**TRY IT:**
The entries should be given again in full. Alter nothing.

** Opening DATASET EXCERPTS block **

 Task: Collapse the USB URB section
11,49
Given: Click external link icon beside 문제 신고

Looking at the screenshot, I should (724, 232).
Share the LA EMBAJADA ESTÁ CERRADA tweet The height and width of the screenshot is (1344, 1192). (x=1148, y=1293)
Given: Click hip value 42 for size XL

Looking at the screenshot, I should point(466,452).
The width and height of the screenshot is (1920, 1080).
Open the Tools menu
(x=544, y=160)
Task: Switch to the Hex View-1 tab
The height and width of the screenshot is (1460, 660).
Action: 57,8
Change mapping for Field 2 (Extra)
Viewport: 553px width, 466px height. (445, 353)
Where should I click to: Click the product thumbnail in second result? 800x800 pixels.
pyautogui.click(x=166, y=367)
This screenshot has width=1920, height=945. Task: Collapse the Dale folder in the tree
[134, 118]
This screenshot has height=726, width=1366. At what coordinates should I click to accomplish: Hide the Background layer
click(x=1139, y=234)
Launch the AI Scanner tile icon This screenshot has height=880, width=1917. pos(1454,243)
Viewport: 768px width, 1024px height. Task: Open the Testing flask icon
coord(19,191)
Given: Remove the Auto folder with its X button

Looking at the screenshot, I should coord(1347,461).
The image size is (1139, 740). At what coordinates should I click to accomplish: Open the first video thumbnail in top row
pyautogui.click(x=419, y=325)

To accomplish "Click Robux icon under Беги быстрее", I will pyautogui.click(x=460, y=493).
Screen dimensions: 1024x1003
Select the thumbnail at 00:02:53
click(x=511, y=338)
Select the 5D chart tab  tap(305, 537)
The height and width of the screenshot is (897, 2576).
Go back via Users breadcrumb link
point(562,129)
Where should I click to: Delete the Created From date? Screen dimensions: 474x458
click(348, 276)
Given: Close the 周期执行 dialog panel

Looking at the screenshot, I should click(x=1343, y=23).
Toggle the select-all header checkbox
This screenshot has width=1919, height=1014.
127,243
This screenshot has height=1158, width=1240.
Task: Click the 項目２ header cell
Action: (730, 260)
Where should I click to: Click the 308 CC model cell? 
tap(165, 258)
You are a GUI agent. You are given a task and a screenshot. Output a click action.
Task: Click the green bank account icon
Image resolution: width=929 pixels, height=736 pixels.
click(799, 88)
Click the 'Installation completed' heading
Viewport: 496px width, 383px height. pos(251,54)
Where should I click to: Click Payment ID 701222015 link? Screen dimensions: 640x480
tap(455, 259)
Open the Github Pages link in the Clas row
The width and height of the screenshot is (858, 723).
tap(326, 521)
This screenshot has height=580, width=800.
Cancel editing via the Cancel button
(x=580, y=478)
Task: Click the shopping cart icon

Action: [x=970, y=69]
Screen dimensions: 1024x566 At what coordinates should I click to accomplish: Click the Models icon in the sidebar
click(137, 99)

** Closing DATASET EXCERPTS block **

**SOLUTION TO THIS PROBLEM:**
 Task: Collapse the USB URB section
11,49
Given: Click external link icon beside 문제 신고

Looking at the screenshot, I should (724, 232).
Share the LA EMBAJADA ESTÁ CERRADA tweet The height and width of the screenshot is (1344, 1192). (x=1148, y=1293)
Given: Click hip value 42 for size XL

Looking at the screenshot, I should point(466,452).
The width and height of the screenshot is (1920, 1080).
Open the Tools menu
(x=544, y=160)
Task: Switch to the Hex View-1 tab
The height and width of the screenshot is (1460, 660).
Action: 57,8
Change mapping for Field 2 (Extra)
Viewport: 553px width, 466px height. (445, 353)
Where should I click to: Click the product thumbnail in second result? 800x800 pixels.
pyautogui.click(x=166, y=367)
This screenshot has width=1920, height=945. Task: Collapse the Dale folder in the tree
[134, 118]
This screenshot has height=726, width=1366. At what coordinates should I click to accomplish: Hide the Background layer
click(x=1139, y=234)
Launch the AI Scanner tile icon This screenshot has height=880, width=1917. pos(1454,243)
Viewport: 768px width, 1024px height. Task: Open the Testing flask icon
coord(19,191)
Given: Remove the Auto folder with its X button

Looking at the screenshot, I should coord(1347,461).
The image size is (1139, 740). At what coordinates should I click to accomplish: Open the first video thumbnail in top row
pyautogui.click(x=419, y=325)

To accomplish "Click Robux icon under Беги быстрее", I will pyautogui.click(x=460, y=493).
Screen dimensions: 1024x1003
Select the thumbnail at 00:02:53
click(x=511, y=338)
Select the 5D chart tab  tap(305, 537)
The height and width of the screenshot is (897, 2576).
Go back via Users breadcrumb link
point(562,129)
Where should I click to: Delete the Created From date? Screen dimensions: 474x458
click(348, 276)
Given: Close the 周期执行 dialog panel

Looking at the screenshot, I should click(x=1343, y=23).
Toggle the select-all header checkbox
This screenshot has width=1919, height=1014.
127,243
This screenshot has height=1158, width=1240.
Task: Click the 項目２ header cell
Action: (730, 260)
Where should I click to: Click the 308 CC model cell? 
tap(165, 258)
You are a GUI agent. You are given a task and a screenshot. Output a click action.
Task: Click the green bank account icon
Image resolution: width=929 pixels, height=736 pixels.
click(799, 88)
Click the 'Installation completed' heading
Viewport: 496px width, 383px height. pos(251,54)
Where should I click to: Click Payment ID 701222015 link? Screen dimensions: 640x480
tap(455, 259)
Open the Github Pages link in the Clas row
The width and height of the screenshot is (858, 723).
tap(326, 521)
This screenshot has height=580, width=800.
Cancel editing via the Cancel button
(x=580, y=478)
Task: Click the shopping cart icon

Action: [x=970, y=69]
Screen dimensions: 1024x566 At what coordinates should I click to accomplish: Click the Models icon in the sidebar
click(137, 99)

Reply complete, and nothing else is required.